What you should do ->
Below is a listing. Quote from it, exactly, the lines from the one containing "You are a GUI agent. The screenshot is 371×2576." down to the one containing "Société (253, 284)", both ends included, and nothing else.

Given information ->
+---+
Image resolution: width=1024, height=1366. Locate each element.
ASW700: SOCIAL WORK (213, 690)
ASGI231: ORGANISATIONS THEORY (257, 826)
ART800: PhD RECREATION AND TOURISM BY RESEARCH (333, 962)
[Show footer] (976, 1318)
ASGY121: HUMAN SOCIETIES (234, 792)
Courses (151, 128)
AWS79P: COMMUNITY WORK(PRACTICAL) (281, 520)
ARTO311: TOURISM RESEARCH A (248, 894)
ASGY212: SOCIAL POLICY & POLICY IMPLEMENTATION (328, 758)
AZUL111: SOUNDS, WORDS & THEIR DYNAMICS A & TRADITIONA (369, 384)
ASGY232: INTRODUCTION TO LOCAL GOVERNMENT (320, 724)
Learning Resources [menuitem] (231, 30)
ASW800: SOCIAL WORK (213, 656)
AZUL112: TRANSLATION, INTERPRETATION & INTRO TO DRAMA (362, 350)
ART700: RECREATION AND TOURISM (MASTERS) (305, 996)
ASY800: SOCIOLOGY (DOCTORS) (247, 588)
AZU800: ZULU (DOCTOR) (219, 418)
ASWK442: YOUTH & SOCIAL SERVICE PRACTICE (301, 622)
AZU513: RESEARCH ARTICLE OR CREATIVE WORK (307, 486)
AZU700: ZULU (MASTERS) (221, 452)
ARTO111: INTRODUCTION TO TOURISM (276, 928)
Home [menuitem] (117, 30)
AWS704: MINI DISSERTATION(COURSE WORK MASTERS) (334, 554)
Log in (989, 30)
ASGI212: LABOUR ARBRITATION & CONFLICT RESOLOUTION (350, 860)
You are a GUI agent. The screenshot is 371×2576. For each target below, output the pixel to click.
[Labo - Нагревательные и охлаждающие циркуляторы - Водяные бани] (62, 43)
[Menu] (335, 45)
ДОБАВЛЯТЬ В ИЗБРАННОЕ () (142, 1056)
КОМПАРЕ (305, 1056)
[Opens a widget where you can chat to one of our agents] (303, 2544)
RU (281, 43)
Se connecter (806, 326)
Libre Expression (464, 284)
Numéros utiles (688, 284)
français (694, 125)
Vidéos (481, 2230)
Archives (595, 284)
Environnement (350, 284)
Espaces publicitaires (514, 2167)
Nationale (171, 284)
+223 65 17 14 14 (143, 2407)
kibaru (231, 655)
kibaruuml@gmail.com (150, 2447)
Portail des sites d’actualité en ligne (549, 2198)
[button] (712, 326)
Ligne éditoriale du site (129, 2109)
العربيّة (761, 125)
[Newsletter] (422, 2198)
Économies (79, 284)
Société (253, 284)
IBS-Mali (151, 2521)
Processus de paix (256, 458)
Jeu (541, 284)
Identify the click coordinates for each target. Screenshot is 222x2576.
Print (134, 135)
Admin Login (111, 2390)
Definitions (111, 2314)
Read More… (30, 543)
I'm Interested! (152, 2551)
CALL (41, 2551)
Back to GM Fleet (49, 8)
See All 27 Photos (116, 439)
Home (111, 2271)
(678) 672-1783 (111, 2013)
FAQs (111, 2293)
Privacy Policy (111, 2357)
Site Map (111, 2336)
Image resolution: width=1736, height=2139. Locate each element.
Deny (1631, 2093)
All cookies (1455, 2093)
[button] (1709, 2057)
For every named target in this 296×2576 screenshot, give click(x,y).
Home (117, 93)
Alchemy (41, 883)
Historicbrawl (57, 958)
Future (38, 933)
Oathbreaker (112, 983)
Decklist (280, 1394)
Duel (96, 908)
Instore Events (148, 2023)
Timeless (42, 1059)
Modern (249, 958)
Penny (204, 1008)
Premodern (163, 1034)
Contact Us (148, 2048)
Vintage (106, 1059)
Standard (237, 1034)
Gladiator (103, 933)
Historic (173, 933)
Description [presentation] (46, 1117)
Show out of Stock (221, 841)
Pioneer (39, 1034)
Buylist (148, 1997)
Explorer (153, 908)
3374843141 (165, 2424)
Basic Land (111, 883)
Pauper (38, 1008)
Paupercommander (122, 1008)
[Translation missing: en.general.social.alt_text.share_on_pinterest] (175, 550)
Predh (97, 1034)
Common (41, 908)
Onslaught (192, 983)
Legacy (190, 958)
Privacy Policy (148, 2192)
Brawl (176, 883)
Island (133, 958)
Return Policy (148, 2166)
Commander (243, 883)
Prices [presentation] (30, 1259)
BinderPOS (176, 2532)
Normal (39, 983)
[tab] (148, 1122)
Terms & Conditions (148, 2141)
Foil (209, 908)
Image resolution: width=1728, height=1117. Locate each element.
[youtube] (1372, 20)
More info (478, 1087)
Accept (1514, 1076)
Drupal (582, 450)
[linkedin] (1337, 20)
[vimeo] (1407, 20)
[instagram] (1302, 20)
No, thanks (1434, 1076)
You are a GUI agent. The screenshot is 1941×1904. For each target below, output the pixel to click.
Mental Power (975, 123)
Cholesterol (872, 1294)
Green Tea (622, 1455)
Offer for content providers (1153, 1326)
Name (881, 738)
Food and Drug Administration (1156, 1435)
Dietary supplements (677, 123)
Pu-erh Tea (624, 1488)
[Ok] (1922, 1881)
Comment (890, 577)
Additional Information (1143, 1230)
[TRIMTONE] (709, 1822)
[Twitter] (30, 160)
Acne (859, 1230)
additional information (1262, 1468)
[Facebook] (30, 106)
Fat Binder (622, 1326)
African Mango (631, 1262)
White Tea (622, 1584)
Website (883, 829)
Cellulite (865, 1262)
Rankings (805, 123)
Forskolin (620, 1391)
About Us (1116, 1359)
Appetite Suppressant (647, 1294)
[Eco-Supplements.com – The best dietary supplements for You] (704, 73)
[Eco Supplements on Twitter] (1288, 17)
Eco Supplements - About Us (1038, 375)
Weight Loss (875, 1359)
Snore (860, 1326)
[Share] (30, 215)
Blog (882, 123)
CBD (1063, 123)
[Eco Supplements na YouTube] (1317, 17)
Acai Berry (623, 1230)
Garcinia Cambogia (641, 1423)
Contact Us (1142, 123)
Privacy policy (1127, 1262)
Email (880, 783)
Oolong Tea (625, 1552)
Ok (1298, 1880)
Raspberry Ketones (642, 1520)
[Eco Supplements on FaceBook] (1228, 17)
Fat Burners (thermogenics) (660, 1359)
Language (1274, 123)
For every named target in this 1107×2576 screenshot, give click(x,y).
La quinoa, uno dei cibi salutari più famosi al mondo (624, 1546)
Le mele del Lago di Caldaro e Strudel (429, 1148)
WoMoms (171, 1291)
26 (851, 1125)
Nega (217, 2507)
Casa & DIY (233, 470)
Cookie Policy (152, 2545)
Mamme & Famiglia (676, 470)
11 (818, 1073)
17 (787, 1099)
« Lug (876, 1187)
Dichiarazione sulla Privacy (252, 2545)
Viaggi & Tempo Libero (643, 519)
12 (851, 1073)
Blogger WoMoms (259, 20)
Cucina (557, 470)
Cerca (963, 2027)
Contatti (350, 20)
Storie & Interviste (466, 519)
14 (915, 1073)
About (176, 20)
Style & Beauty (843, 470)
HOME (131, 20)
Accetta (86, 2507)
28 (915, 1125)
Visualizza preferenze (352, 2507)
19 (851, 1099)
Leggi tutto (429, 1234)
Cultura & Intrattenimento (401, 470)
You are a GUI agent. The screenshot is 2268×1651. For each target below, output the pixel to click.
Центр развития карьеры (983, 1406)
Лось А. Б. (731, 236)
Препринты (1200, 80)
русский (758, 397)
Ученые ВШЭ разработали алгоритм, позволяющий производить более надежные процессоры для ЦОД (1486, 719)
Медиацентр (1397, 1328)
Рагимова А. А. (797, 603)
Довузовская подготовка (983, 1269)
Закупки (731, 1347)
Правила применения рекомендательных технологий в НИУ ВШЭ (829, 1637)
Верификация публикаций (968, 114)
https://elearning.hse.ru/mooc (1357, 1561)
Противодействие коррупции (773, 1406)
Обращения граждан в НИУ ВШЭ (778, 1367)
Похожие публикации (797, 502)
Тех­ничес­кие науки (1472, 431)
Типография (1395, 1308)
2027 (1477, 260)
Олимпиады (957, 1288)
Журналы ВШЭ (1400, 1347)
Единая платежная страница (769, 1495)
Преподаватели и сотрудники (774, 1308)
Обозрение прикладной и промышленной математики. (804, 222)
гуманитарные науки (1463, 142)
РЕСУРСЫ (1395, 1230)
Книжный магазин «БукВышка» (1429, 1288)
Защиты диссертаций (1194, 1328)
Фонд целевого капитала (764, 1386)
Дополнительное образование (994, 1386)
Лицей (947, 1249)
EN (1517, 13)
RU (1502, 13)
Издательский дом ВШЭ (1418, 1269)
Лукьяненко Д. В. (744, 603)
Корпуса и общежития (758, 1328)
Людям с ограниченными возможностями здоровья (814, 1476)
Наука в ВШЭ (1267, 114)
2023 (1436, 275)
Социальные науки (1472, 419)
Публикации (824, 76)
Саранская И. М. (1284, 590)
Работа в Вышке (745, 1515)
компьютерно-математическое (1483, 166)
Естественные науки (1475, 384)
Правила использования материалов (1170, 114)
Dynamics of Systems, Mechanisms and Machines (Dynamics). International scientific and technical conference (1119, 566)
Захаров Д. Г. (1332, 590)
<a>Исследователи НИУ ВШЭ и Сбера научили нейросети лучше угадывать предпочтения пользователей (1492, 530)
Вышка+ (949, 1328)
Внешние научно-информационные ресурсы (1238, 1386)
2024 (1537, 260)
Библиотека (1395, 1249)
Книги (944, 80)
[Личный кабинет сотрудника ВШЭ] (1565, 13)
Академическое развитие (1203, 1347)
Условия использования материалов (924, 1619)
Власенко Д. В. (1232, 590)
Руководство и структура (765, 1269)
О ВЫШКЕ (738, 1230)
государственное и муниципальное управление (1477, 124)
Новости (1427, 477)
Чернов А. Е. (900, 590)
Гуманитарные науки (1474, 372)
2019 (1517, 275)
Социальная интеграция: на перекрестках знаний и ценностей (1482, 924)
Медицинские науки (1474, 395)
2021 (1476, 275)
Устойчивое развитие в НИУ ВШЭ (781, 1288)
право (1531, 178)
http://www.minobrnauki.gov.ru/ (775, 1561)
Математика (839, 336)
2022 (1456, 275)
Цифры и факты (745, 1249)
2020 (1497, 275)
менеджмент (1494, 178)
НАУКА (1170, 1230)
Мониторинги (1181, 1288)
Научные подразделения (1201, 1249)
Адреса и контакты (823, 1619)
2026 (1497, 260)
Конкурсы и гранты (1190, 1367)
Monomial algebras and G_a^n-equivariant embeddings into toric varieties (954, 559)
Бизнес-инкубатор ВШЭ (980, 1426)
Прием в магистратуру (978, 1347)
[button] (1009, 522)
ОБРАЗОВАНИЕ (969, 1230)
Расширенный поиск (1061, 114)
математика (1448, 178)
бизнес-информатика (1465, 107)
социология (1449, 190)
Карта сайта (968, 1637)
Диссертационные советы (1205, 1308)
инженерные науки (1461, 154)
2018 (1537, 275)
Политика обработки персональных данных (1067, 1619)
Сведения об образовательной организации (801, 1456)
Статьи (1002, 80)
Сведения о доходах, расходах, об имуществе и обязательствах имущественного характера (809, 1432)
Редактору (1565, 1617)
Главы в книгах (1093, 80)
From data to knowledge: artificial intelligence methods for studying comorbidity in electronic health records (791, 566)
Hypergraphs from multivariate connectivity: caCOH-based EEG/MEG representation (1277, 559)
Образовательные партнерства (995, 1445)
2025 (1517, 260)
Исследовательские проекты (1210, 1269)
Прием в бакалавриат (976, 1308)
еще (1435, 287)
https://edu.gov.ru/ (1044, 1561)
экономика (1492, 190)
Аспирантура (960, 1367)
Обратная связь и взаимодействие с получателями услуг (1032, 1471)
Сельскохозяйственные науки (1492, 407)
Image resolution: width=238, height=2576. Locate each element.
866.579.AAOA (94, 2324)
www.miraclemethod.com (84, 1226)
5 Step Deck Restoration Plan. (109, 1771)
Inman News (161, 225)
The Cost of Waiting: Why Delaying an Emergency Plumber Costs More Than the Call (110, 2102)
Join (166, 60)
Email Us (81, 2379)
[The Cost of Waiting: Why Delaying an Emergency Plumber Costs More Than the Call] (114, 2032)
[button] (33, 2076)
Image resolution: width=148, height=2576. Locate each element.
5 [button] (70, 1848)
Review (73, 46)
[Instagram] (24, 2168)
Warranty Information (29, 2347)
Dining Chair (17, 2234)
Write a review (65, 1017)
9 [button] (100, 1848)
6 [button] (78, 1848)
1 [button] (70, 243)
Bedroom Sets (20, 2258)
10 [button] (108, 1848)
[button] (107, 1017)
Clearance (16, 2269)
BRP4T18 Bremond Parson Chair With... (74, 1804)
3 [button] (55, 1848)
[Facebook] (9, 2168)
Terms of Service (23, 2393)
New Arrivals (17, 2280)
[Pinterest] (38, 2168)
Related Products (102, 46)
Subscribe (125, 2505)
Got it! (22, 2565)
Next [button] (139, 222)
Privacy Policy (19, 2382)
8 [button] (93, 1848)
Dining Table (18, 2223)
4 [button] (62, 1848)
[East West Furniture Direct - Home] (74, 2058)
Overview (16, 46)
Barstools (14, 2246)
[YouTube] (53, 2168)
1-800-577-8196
+---+
Exercise solution ->
You are a GUI agent. The screenshot is 371×2576. For each target below, output the pixel to click.
[Labo - Нагревательные и охлаждающие циркуляторы - Водяные бани] (62, 43)
[Menu] (335, 45)
ДОБАВЛЯТЬ В ИЗБРАННОЕ () (142, 1056)
КОМПАРЕ (305, 1056)
[Opens a widget where you can chat to one of our agents] (303, 2544)
RU (281, 43)
Se connecter (806, 326)
Libre Expression (464, 284)
Numéros utiles (688, 284)
français (694, 125)
Vidéos (481, 2230)
Archives (595, 284)
Environnement (350, 284)
Espaces publicitaires (514, 2167)
Nationale (171, 284)
+223 65 17 14 14 (143, 2407)
kibaru (231, 655)
kibaruuml@gmail.com (150, 2447)
Portail des sites d’actualité en ligne (549, 2198)
[button] (712, 326)
Ligne éditoriale du site (129, 2109)
العربيّة (761, 125)
[Newsletter] (422, 2198)
Économies (79, 284)
Société (253, 284)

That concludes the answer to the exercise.